- Coupe du monde
Mbappé, comme un grand
Kylian Mbappé vient peut-être d'effectuer sa première prise de parole d'importance au sein de la petite famille du football. L'attaquant français s'est en effet exprimé comme un grand pour dénoncer la Coupe du monde tous les deux ans. Une réaction qui éborgne encore un peu davantage la com' de la FIFA à ce propos.
Venu récupérer à Dubaï son prix de meilleur joueur de l’année aux Globe Soccer Awards, l’attaquant du PSG n’a pour une fois pas fui la polémique ni la controverse. Sollicité pour donner son avis concernant la Coupe du monde tous les deux ans, réforme portée par Arsène Wenger et devenue le rêve fou de Gianni Infantino, il a exprimé son opposition sans détour : « Tous les joueurs, tout le monde parle de cela [la Coupe du monde] comme la meilleure compétition au monde. Si tu l’as tous les deux ans, cela peut commencer à devenir quelque chose de « normal » de jouer une Coupe du monde. Je veux dire que ce n’est pas normal, c’est quelque chose d’extraordinaire. » Naturellement, l’oralité du propos s’avère plutôt confuse. Cependant elle condense l’essentiel des critiques adressées à l’encontre de ce véritable sacrilège. Pour résumer, le Mondial doit demeurer un événement hors norme, exceptionnel dans l’existence des sélections nationales comme dans le parcours d’un joueur. Son rythme, calqué sur celui des JO, fonde cette légitime prétention historique, et garantit son audience planétaire.
Trop jouer, mal jouer ?
Plus loin, l’enfant chéri de Bondy enchaîne sur l’autre principale inquiétude, développée à la fois par les syndicats de joueurs et les clubs (qui ont néanmoins également leurs propres préoccupations économiques) : le gonflement du calendrier risque d’avoir aussi de graves conséquences sur les footballeurs dont les blessures et autres soucis de santé représentent désormais la pire hantise. Sans parler aussi de l’affaissement du niveau de jeu. « On joue déjà soixante matchs dans l’année. Il y a l’Euro, il y a la Coupe du monde, il y a maintenant la Ligue des nations. Il y a tellement de compétitions… On doit se reposer, on doit se relaxer. Si les gens veulent voir des matchs à la télé, bien sûr qu’on va jouer, mais s’ils veulent voir des matchs de qualité, de l’émotion, ce qui fait la beauté du football aussi, il faut respecter la santé des joueurs » , a appuyé l’ancien Monégasque. Une problématique qui ne concerne évidemment pas que les mégastars des championnats du Vieux Continent, sur lesquelles personne n’a envie de pleurer, mais l’ensemble des « salariés » à crampons, y compris parmi les plus humbles nations au classement.
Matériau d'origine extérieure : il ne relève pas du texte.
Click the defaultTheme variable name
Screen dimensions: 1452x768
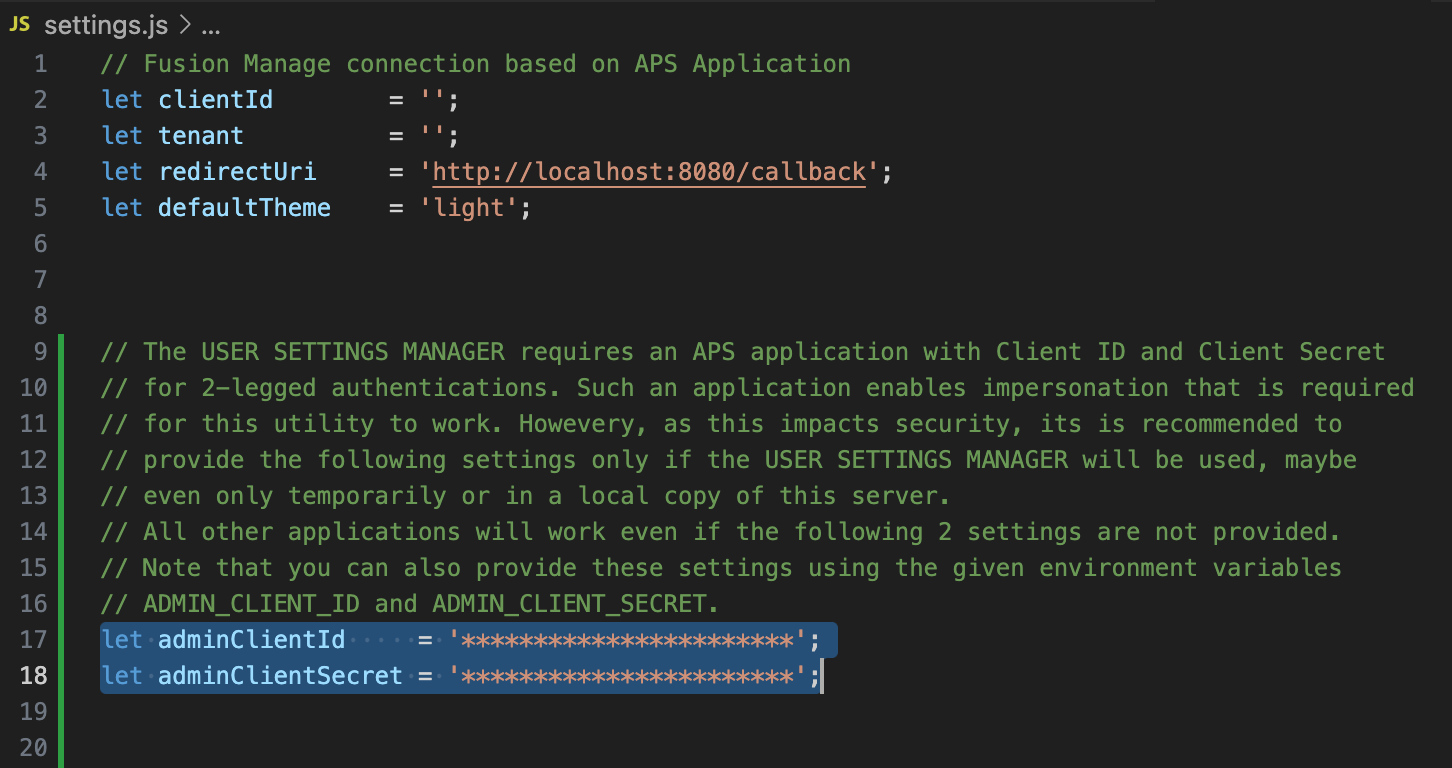point(244,208)
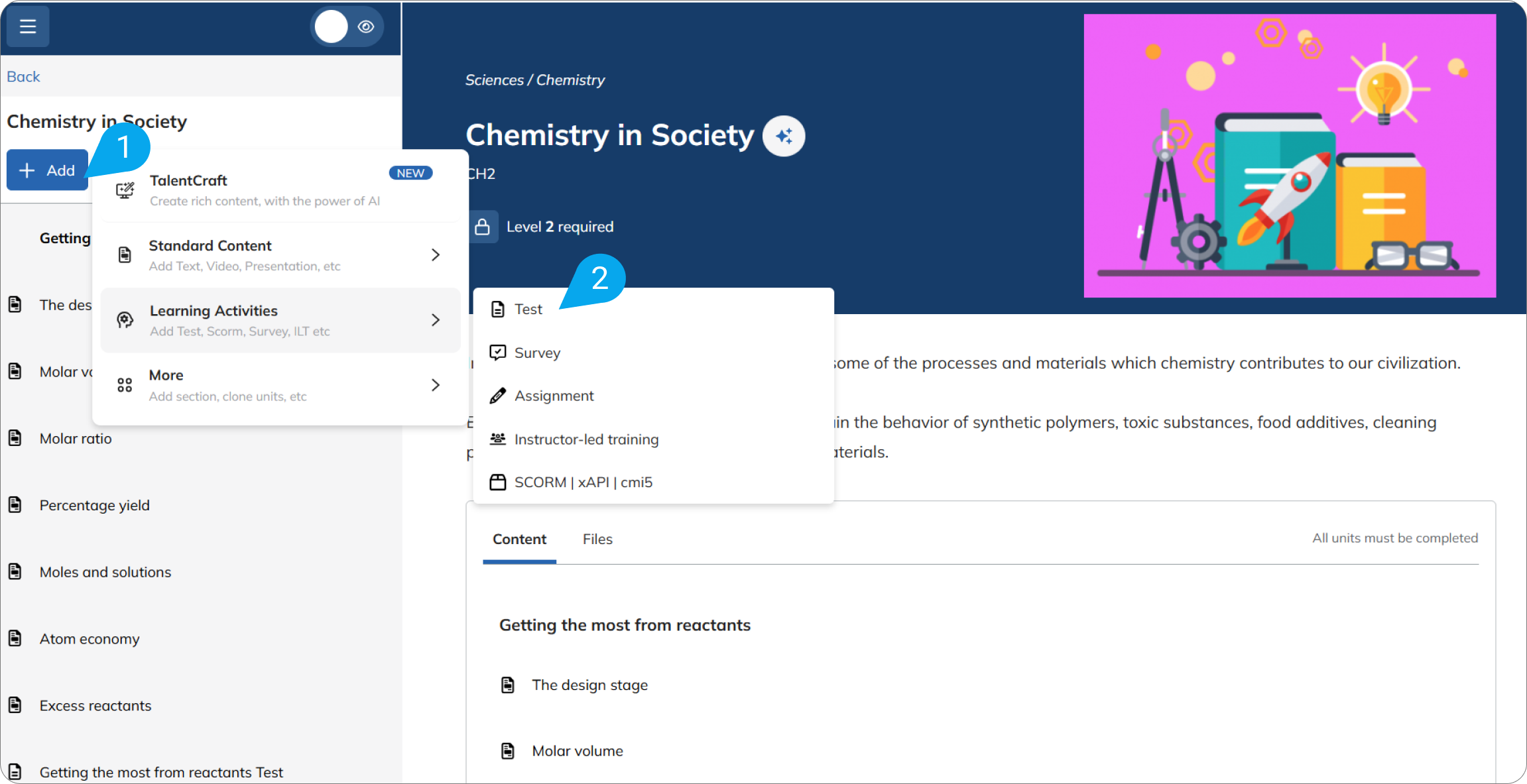Click the Add button

(47, 170)
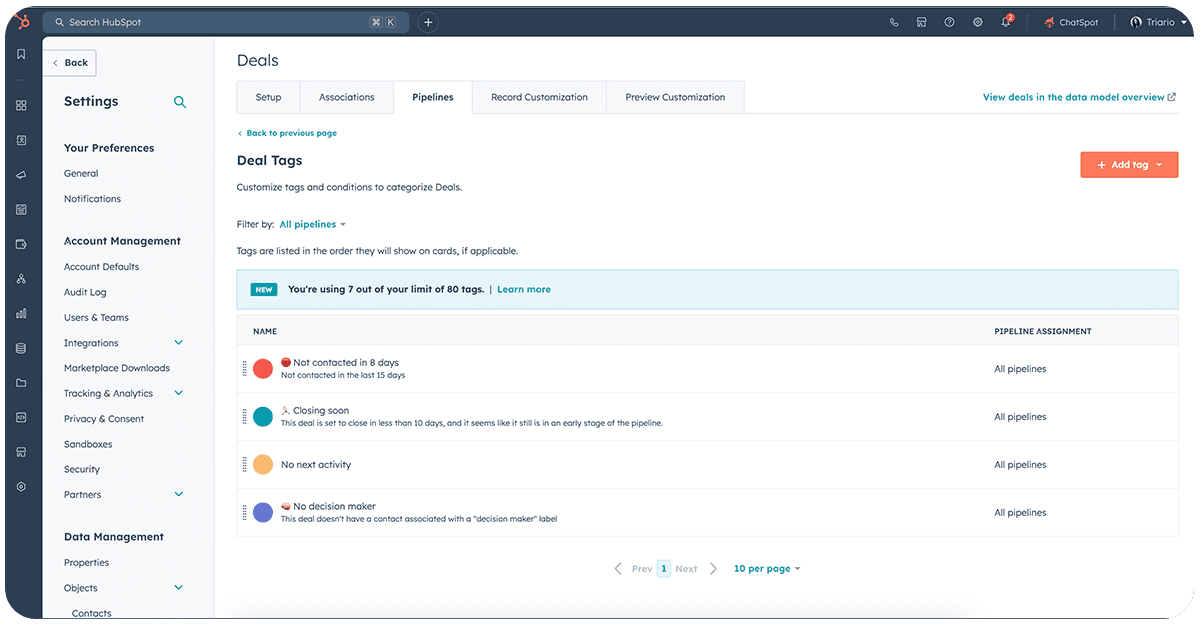
Task: Click the help question mark icon
Action: [x=949, y=22]
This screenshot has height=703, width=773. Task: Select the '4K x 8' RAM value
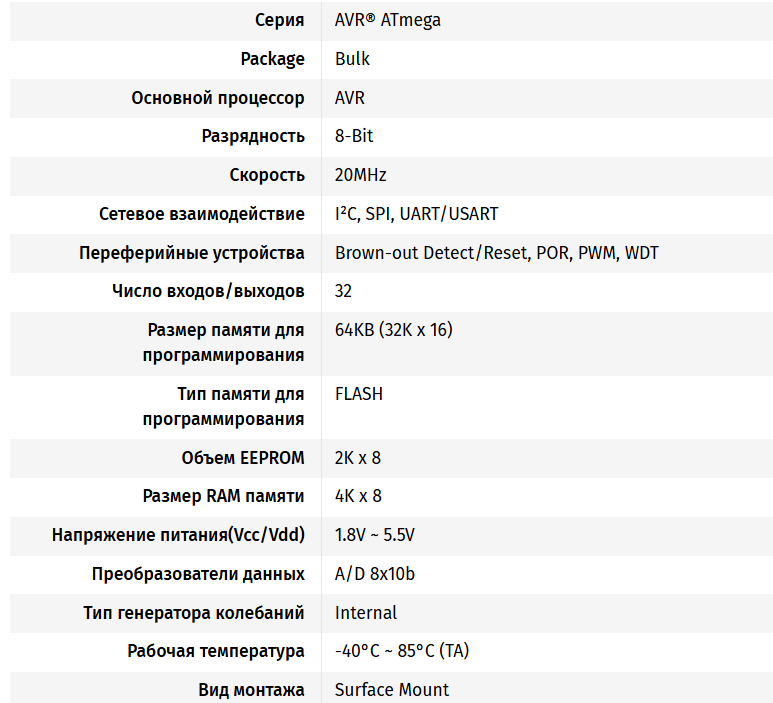358,496
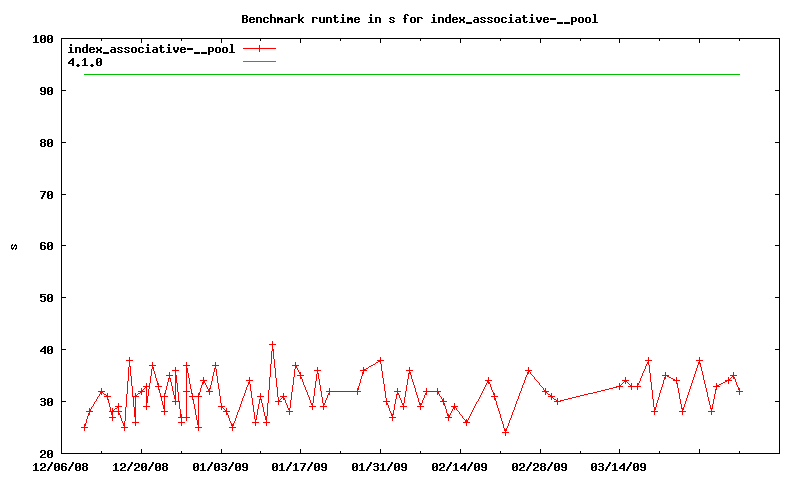
Task: Select the 01/31/09 date label
Action: [x=380, y=466]

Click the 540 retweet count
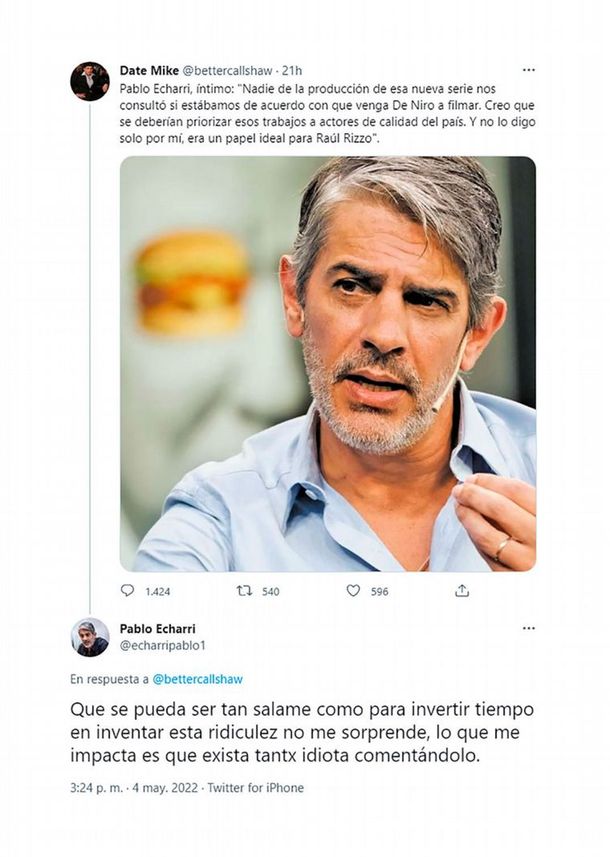click(x=270, y=591)
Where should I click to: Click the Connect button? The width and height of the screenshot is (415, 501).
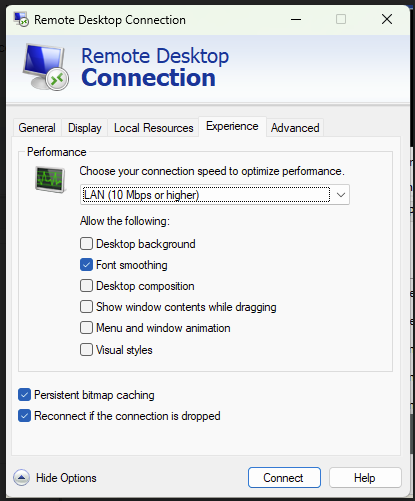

Porte-parole des « jeunes générations »
Ce rejet argumenté au nom de la dimension à la fois culturelle, sociale et professionnelle de ce sport, vient prolonger les réticences déjà énoncées par Didier Deschamps ou Thierry Henry, pour ne prendre que des concitoyens. Sans omettre plus globalement un front du refus européen (Premier League, LFP, etc.) assez uni, à l’exception de quelques francs-tireurs comme notre Noël Le Graët national, toujours en avance sur son temps. Toutefois, de par son statut, sa jeunesse et l’avenir du football qu’il incarne, les quelques phrases de Kylian Mbappé dépassent le seul cadre des lignes de fracture institutionnelles au sein du petit monde du ballon rond (CAF vs UEFA, etc.). Le champion du monde appartient à ces « jeunes générations » dont se réclame pourtant Gianni Infantino pour justifier la nécessité de disputer un Mondial tous les deux ans. Des « jeunes générations » qui désireraient selon monsieur le Président toujours plus de foot, à la télé, sur leur smartphone, pour alimenter le futur FIFA « 202quelquechose » ou encore stimuler leur addiction aux paris en ligne. Or il s’agit aussi de ces mêmes « jeunes générations » qui considèrent donc Mbappé comme l’un des leurs et un modèle. De la sorte, sa critique irradie bien au-delà de son rôle de grand joueur. Et en intervenant dans ce débat essentiel, il vient effectivement d’agir comme un grand.
Seul problème – que personne n’ignore -, la FIFA et son big boss s’en moquent éperdument. Leur objectif n’est pas de réformer ou d’améliorer le Mondial pour le rendre plus attractif (on peut difficilement faire mieux). Il s’agit juste de le rentabiliser au maximum. Et quand Kylian Mbappé parle de s’élever (comme joueur) lors d’une Coupe du monde, Infantino n’a que les retombées (financières) en tête.